On his latest trip to Beijing last week, Hun Sen won offers of investment of $7 billion from Chinese companies in a highway, a satellite city near Phnom Penh, and projects in education, entertainment and banking. It was unclear how new or firm the promises were, but they highlight the accelerating investment trend.
Business is following the flag China has planted in Cambodia.
"It's continuing and may even be exploding," said U.S. based academic Sophal Ear, co-author of a book on China's quest for resources abroad. "We are talking orders of magnitude now beyond what anyone else is doing...They're crowding out other investors with the sheer volume and scale of their activities."

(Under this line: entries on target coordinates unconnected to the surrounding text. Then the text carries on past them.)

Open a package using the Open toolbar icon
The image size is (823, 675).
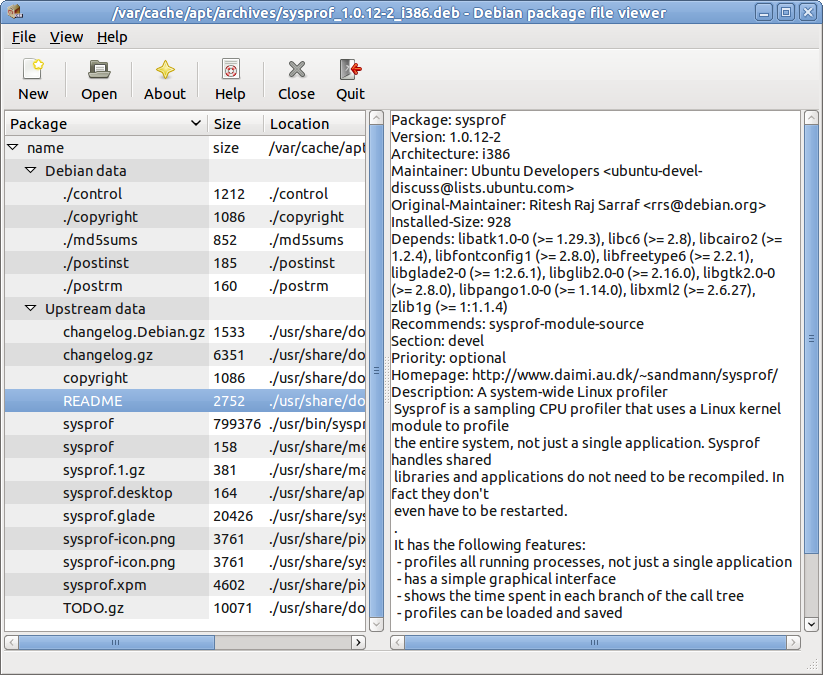tap(98, 79)
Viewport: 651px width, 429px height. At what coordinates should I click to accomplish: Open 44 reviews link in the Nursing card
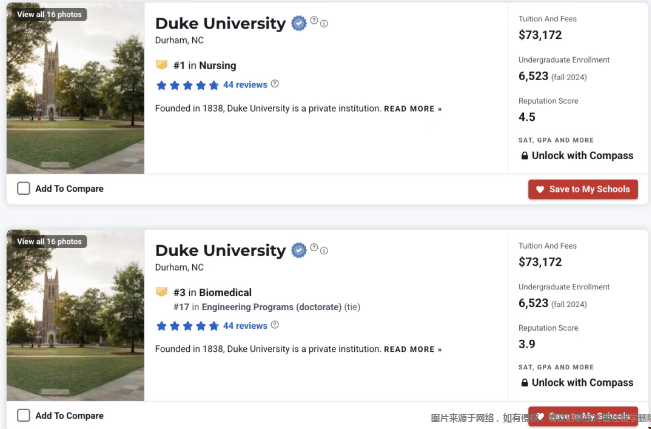[x=245, y=85]
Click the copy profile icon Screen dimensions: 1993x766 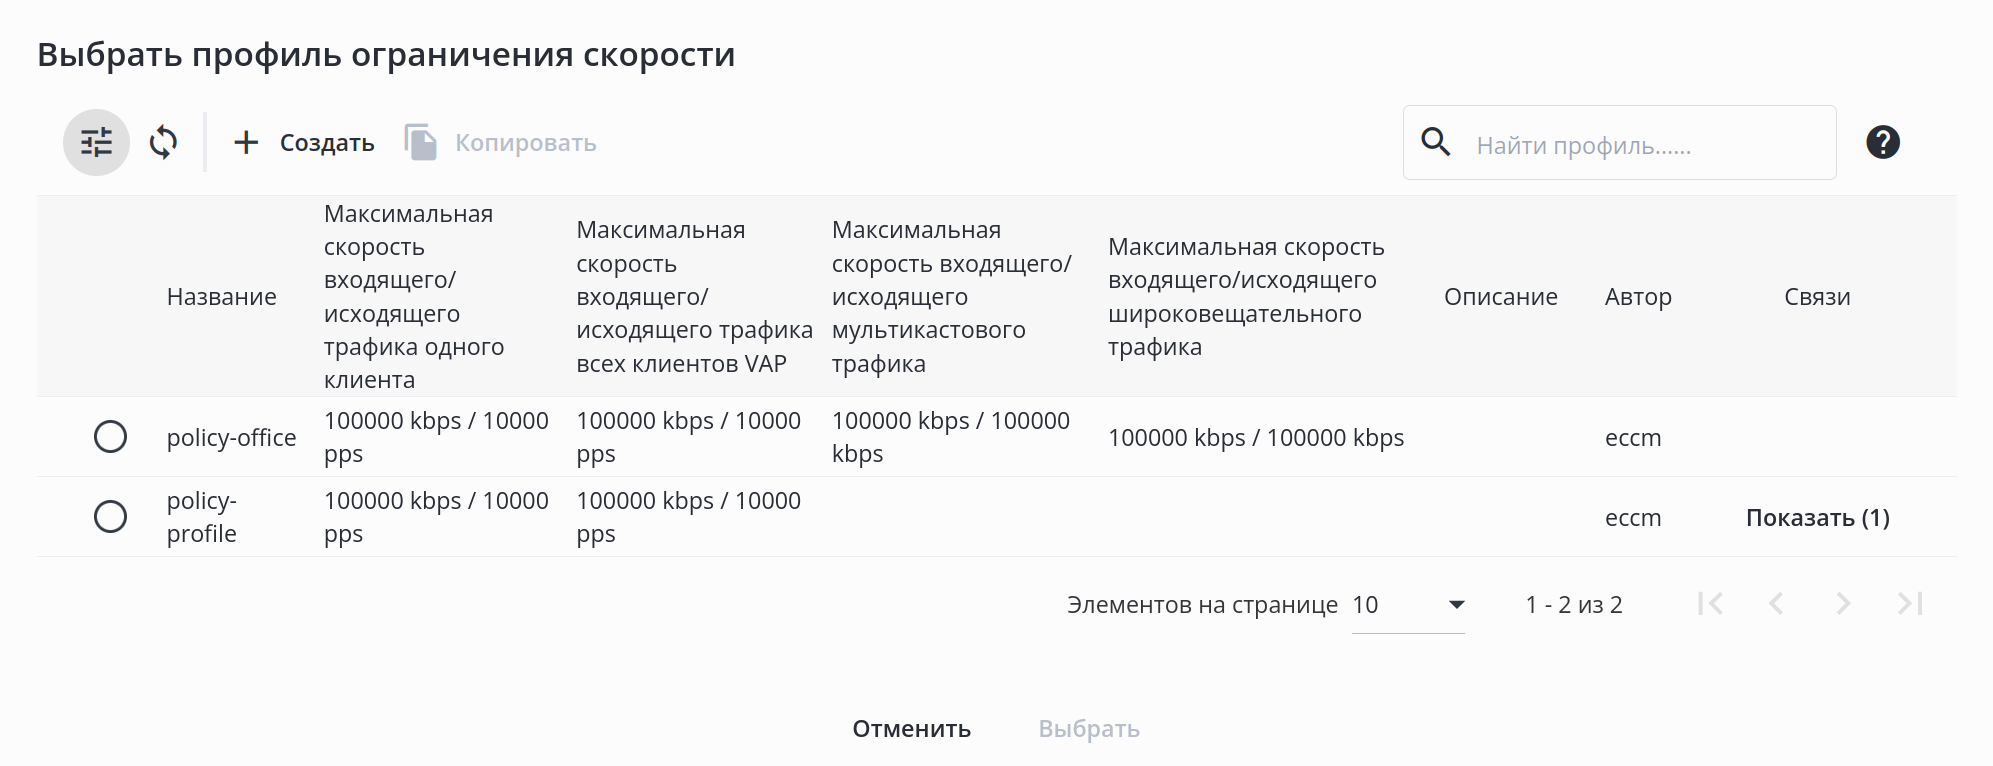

Pictures of Xi and Hun Sen feature prominently in one of the glossy handouts from the Prince Real Estate Group as it markets apartments in Phnom Penh and now starts work on two projects costing $1 billion in Sihanoukville.
"It is a core location of the Belt and Road initiative," said marketing director Hu Tian Lu, referring to China's infrastructure-led development and diplomatic initiative.
A short drive from the port is an expanding Special Economic Zone, where 90 percent of the 110 companies now operating there are Chinese, enjoying tax-free imports and exports and corporate tax holidays.
China is due to build a four-lane highway to Phnom Penh, the international airport in Sihanoukville is being expanded - some 70 percent of international flights are already to Chinese destinations - and improved rail links are eventually planned under the Belt and Road programme.
MORE CHINESE TOURISTS
Although Sihanoukville is a focal point for Chinese investment, the phenomenon is far from localised.
More tourists to Cambodia come from China than any other nation - 635,000 in the first seven months of the year, or a fifth of the total. Cambodia hopes to draw two million Chinese tourists a year by 2020.
Chinese investment over the 2012-16 period was over $4 billion - more than 30 times that from the United States, even including a $100 million Coca-Cola plant which opened last year. China's $265 million in aid last year was well over twice that of Japan's and nearly four times that from the United States.
Chinese dams provide most of Cambodia's electricity; a third of the garment factories that produce Cambodia's main export are Chinese.
Nearly half of Cambodia's $5.8 billion foreign debt is also owed to China - many multiples what it owes any other country.
The government's political debt to Beijing has also grown.
As Western countries have condemned the arrest of Hun Sen's main rival and the dissolution of his party ahead of next year's election, China has voiced support for Cambodia's efforts to keep order.
From Cambodia, China can count on its loyal support on regional issues, while it also gains a strategic foothold deep in Southeast Asia. Sandwiching Sihanoukville are concessions owned by Chinese companies that give them control of well over one-third of Cambodia's coastline.
The gush of money into Sihanoukville has meant a bonanza for land owners: one hotelier told how the Chinese turned up with an offer of twice what he was making to take his hotel over for casino staff. He no longer needs to work.
For anyone renting, it is a nightmare. Long term Western expatriates talk of being "Chinesed" - being turfed out because a Chinese customer has turned up willing to pay much more.
Real estate agent Thim Sothea got a harsh lesson in the way the market was trending when his landlord evicted his business, Sihanoukville Property, from a spot near the beach so a Chinese company could move in at double the rent.
"It's becoming Chinatown here," he said at a meeting at a cafe because he is still looking for a new space. "That's fine for the rich who own hotels and property, not for everyone else."
It also suits Lao Qi just fine. He already has plans to open a new restaurant, which he expects will be closer to the beach.